February 1st, 2007 at 4:44
I think that sounds like a success – knowing your limitations, taking small but significant steps to overcome them, and handling the situation in a reasonable manner (by leaving quietly and calming yourself) when your limitations were overwhelmed.
I’m not social phobic, but those stupid “getting to know you” games make me want to hide in a corner. I can’t think of a worse way to “get to know” people. Yuck.
Thanks for the music links! I’m terrible at finding new music on my own, so I love when people point me in the direction of great stuff I haven’t heard before! I’m excited to check out the Danish music videos, actually. :)
February 1st, 2007 at 5:17
Plumey, just when I think I’m getting to know you, you surprise me all over again. You did GREAT today at TMU! I hope you are doing a little dance around the house saying: “I did it, I did it”.
I think the “real & very normal” Plume showed up today, the one we read about here. I am soooo happy for you.
I really enjoyed your slide show and song. They were great together. You just amaze me sometimes, Plumey. Good luck tomorrow, danish goat boy.
PS: I wouldn’t stand in the middle of a circle either unless I was surrounded by goats. Then it would be ok.

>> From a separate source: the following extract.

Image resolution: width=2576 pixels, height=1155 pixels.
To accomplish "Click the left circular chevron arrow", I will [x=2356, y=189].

February 1st, 2007 at 21:27
One time, I did stand in the middle of a circle. And a group of blonds with parrot heads and goat legs threw wet sponges at me. Man, was I scared! But I laughed and reveled in the feeling of wet sponges striking my Armani Suit. The blonds bleeted and flapped their wings in agreement. I shall never forget that moment. Oh, wait. It was a dream I had the other night.
Never mind…
February 1st, 2007 at 22:27
Luis Lemmings – Yup, I’m looking at the bright side. I’m happy that I was able to handle it like I did.

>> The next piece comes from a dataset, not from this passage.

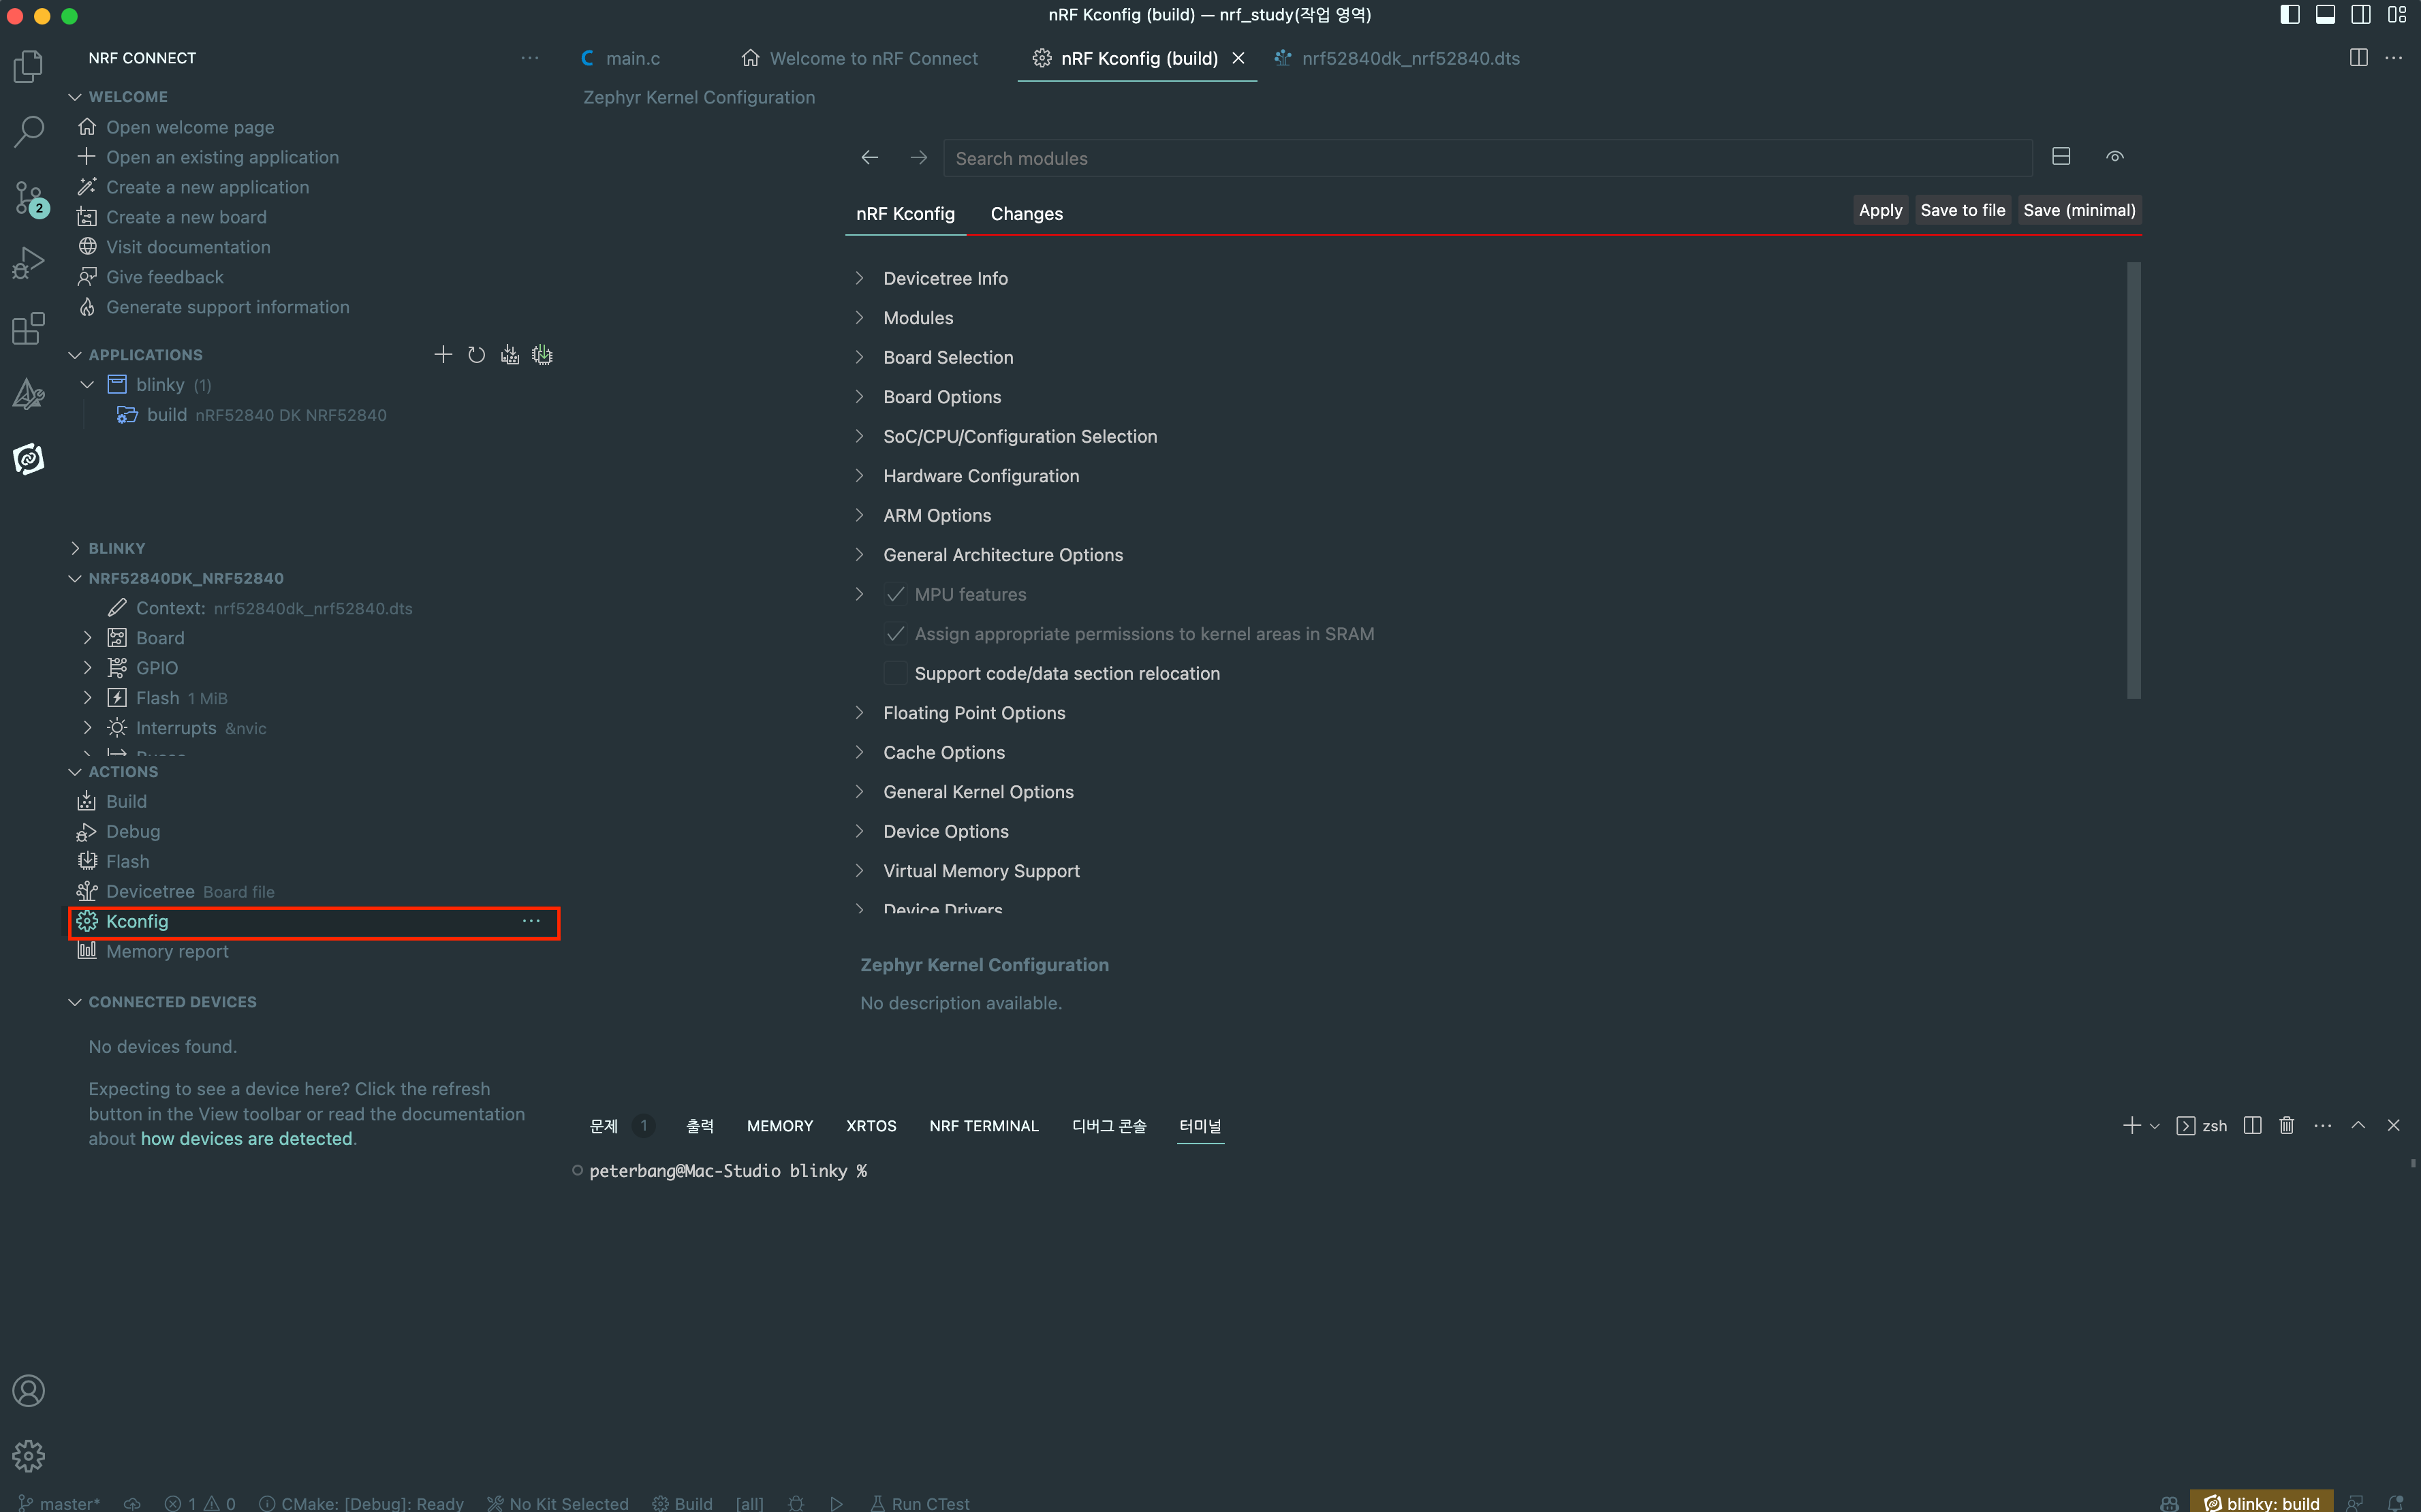Expand the Devicetree Info section
This screenshot has height=1512, width=2421.
click(859, 278)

You had me going with that dream. I was reading your comment over quickly at first, and didn’t register the parrot head and goat leg thing. When I reread it closer it suddenly make sense. Hah. That’ll teach me to pay attention when I read.
Laura – I’ll take it as a success yes. I think those “getting to know you” games should be banned. Who wants to get to know other people? People suck. Haha. Nah. But I can do without standing in a circle yes.

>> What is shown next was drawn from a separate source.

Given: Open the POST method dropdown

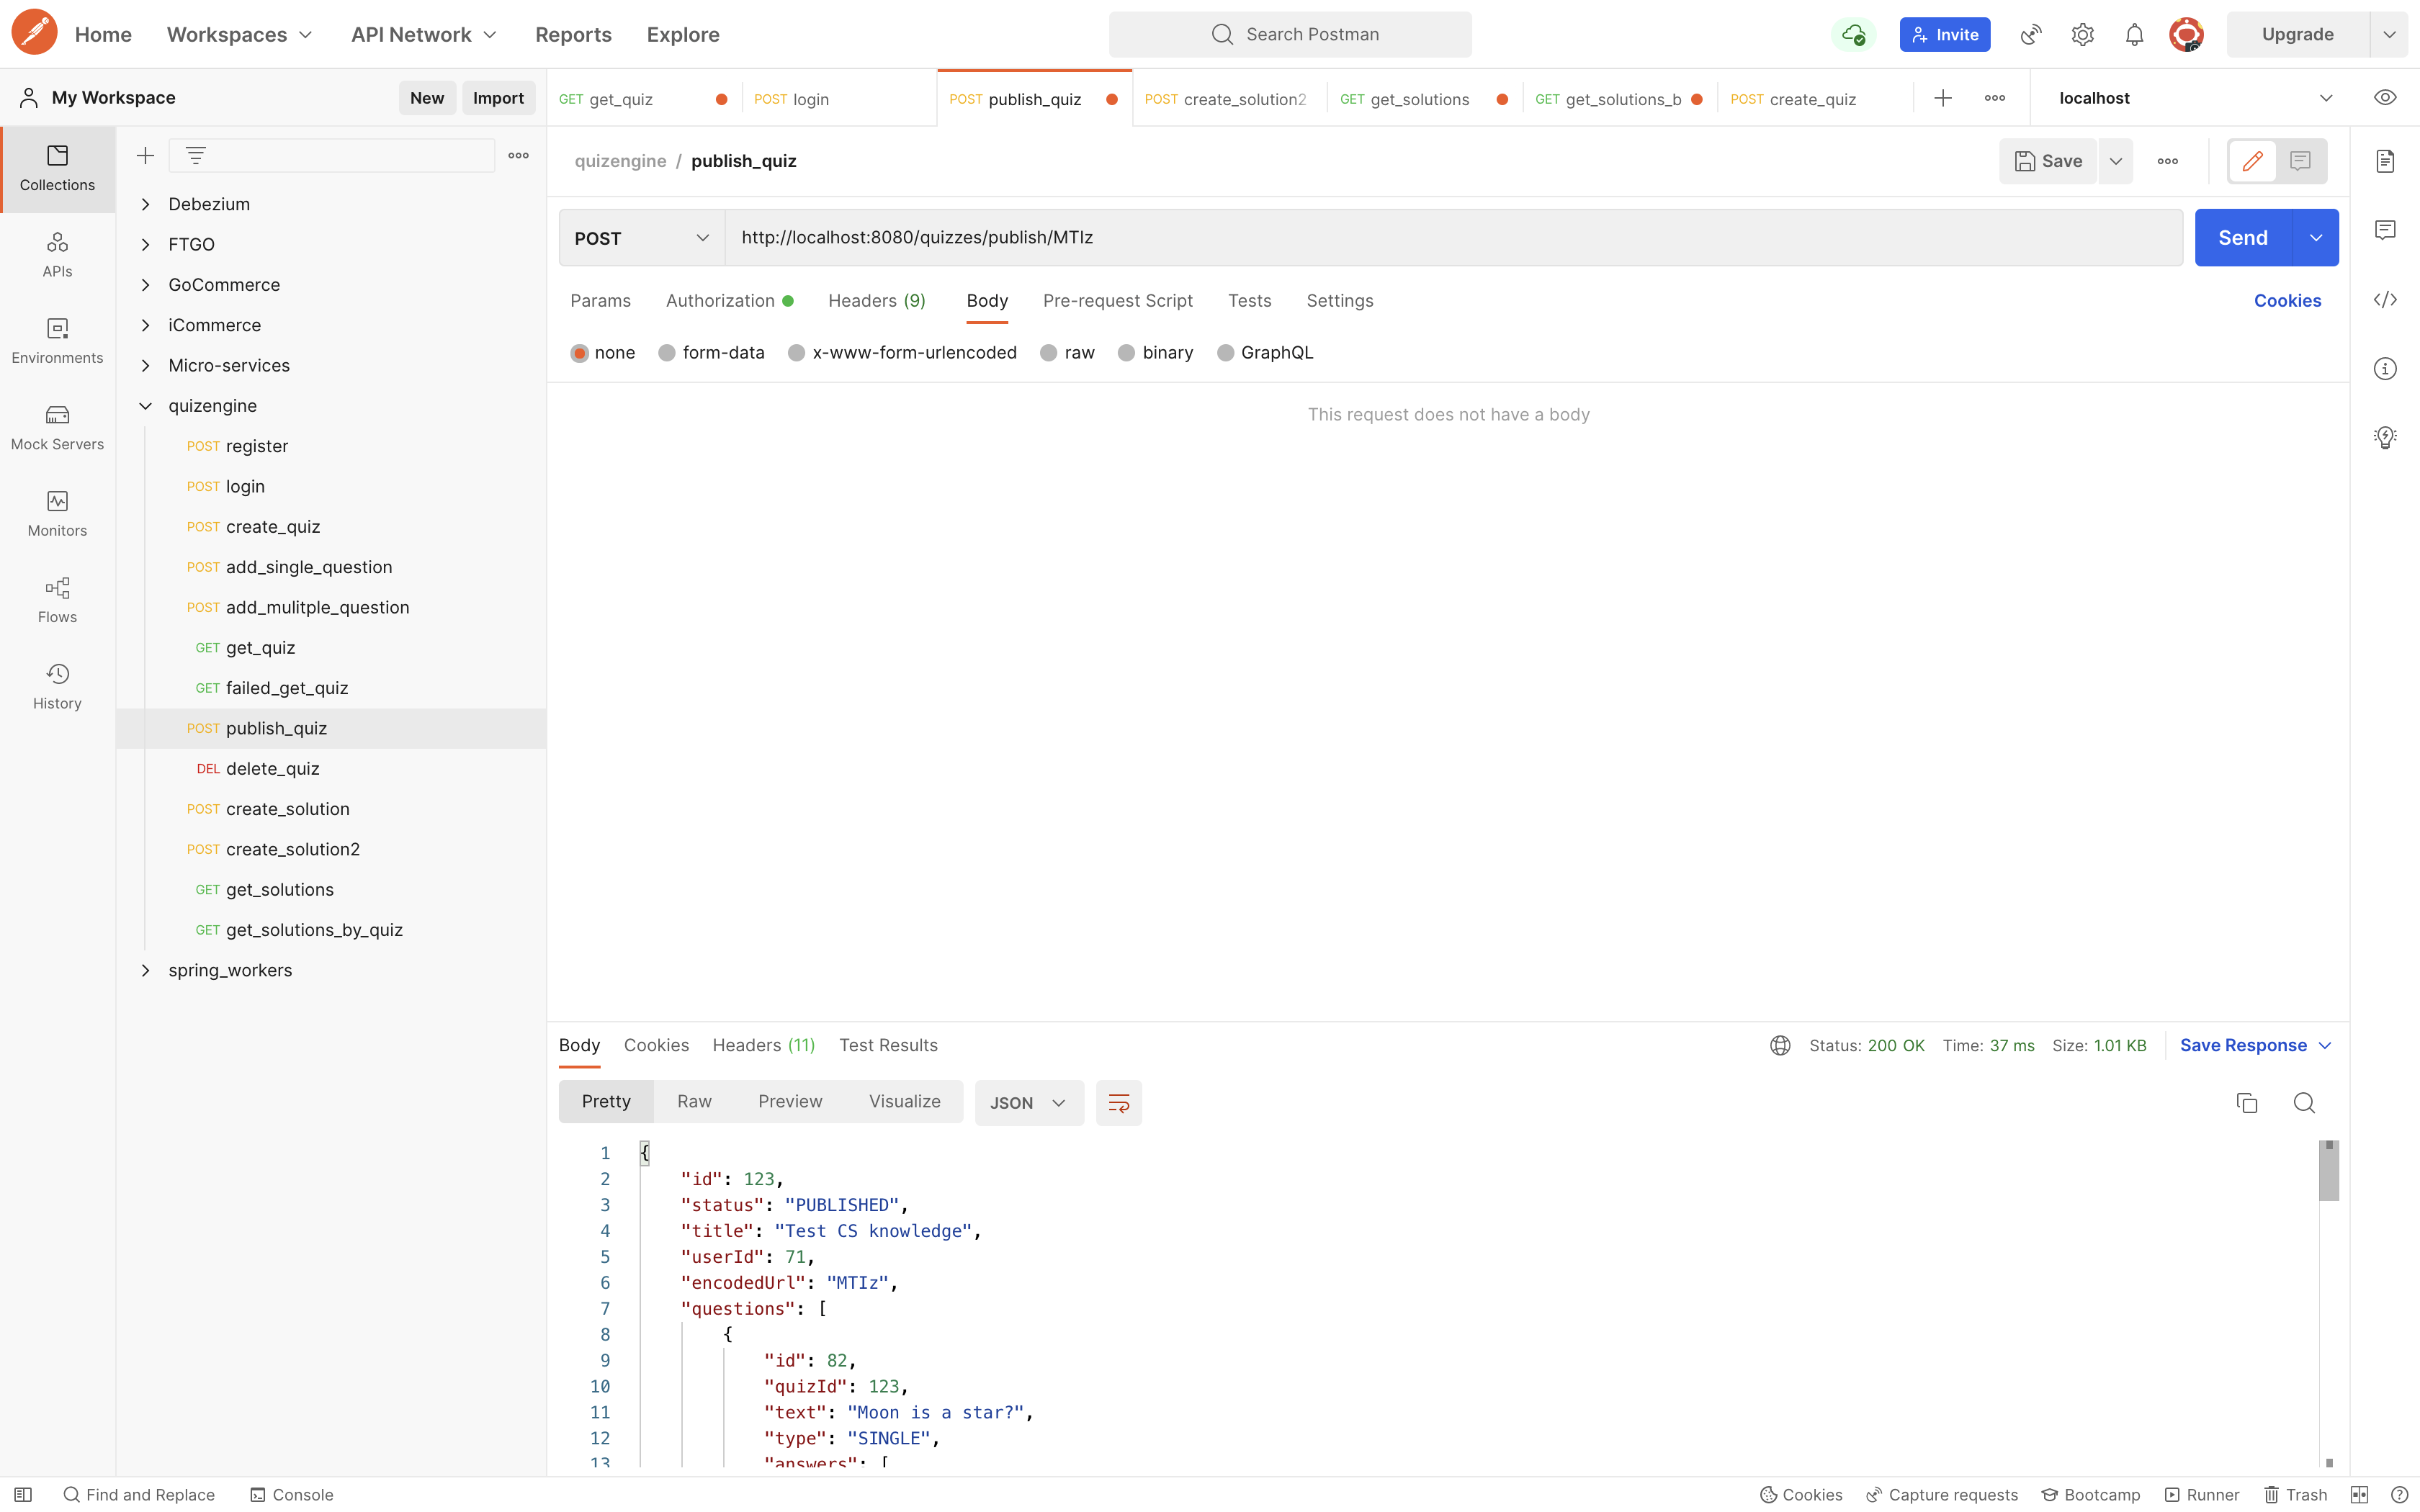Looking at the screenshot, I should point(641,238).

Hope you liked some of the vids!
Debster – Hehe thank you. I haven’t done a little dance. But maybe I should. There should be a dance for every occasion.
A circle of goats would be perfect. I love getting to know goats!
February 2nd, 2007 at 1:13
Luis Lemmings! You had me going there at first. I got to the “Armani suit” part and I said: “Wait a moment, Luis wears Armani suits!” Then I read it was a dream. I thought maybe you were at a “Girls Gone Wild Jimmy Buffett” concert.
Last dream I remember was I was outside trying to push my way through some tall, thick hedges. So I was pushing and turning and trying to get through, well I did. I fell out of bed with both arms on the floor and my legs still on the bed. My husband pulled on my legs to get me back on the bed!
Several days went by, and I said: “Did I jump out of bed again?” “Yes, you did, I pulled you up by your leg.” See it happens so often now, we don’t even get too excited about it. I think I was laughing after I got back on the bed and then went right back to sleep.
February 2nd, 2007 at 23:07
Debster – I think you’re pulling MY leg! Haha.
February 2nd, 2007 at 23:38
It’s true, it’s true! This makes the third time I’ve jumped/fallen out of bed while I’m dreaming. For some reason, I move around alot, kick, talk, move my arms, etc., while I sleep. I gotta a whole nother life I’m acting out in my dreams!
If I saw people with parrot heads and goat legs, I would jump all over them in my dream and wake up on the floor . . . again.